_ЦИТИРУЕМЫЙ ОТРЫВОК_

====

Подобная политизация жизни изменила само представление о том, что такое нация и как она должна существовать. Не определяемая больше верностью далекому королю, французская нация предстала образованием, сплоченным участием людей в политической жизни. Поскольку публика столь глубоко погрузилась в политику, политикой пропиталось абсолютно все. Институты государства за несколько лет, прошедших после революции, включили в свою орбиту все аспекты французского быта. По сравнению со способом ведения дел, характерным для традиционных монархий, как правило, неряшливым и дилетантским, французское государство сделалось воплощением эффективности и преданности делу, а также образчиком функционирования любой современной администрации. Со всякой неопределенностью самоидентификации было покончено — отныне понятие Франции было четко задано ее границами, языком и идеалами.

Людовику, возможно, удалось бы пережить это смутное, политизированное время, однако он оказался не готов рисковать. В июне 1791 года король с королевой попытались бежать из страны, но были задержаны в Варенне и доставлены обратно в Париж уже в качестве арестованных. В сентябре 1791 года публика наконец смогла познакомиться с обнародованной конституцией, в которой прописана процедура новых выборов, отражавшая произошедшую за короткое время перемену общественных настроений. Впрочем, даже теперь оставался шанс, что этот этап революции станет заключительным —новое Законодательное собрание могло бы управлять страной, поставив Людовика в качестве марионеточного монарха. Однако коммуна, управлявшая Парижем, не желала мириться с конституционным соглашением, утверждая, что своими действиями король утратил право на власть, и требуя учреждения республики — к лету 1792 года возникла реальная угроза того, что якобинцы, группировка радикальных членов коммуны, смогут взять собрание под свой контроль. События опередили такое развитие ситуации: герцог Брауншвейгский, главнокомандующий прусской армией, которая шла на Париж, издал манифест, в котором объявлял, что дворец Тюильри, как и король с королевой, должны остаться в неприкосновенности, в противном же случае он обещал сжечь Париж и устроить расправу над его жителями. Король, преисполнившийся надежд на спасение, опубликовал прусский манифест и уволил в отставку умеренных министров, которые были членами собрания, — тем самым фактически лишив смысла новую конституцию. Его поступок вызвал немедленный взрыв возмущения. 10 августа 1792 года толпа парижан штурмом взяла дворец Тюильри, убила охрану и пленила королевскую семью. 22 сентября Франция была провозглашена республикой. Последовал немедленный роспуск Законодательного собрания, и власть перешла к республиканскому Национальному конвенту, контролируемому якобинцами.

====

_РАЗДЕЛ ДАННЫХ_
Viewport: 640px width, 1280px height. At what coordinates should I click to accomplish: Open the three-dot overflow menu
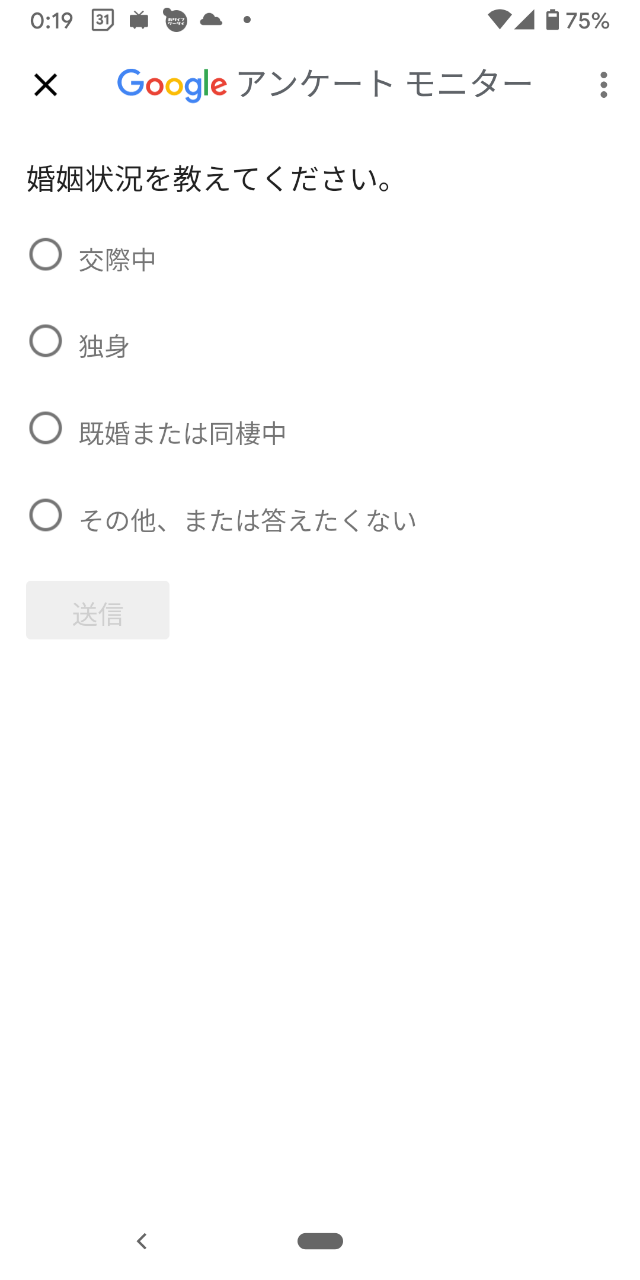click(603, 85)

====

_УСЛОВИЕ ЗАДАНИЯ_
Где, согласно отрывку о Французской революции, были задержаны король с королевой при попытке бежать из страны в июне 1791 года?

_ОТВЕТ_
В Варенне.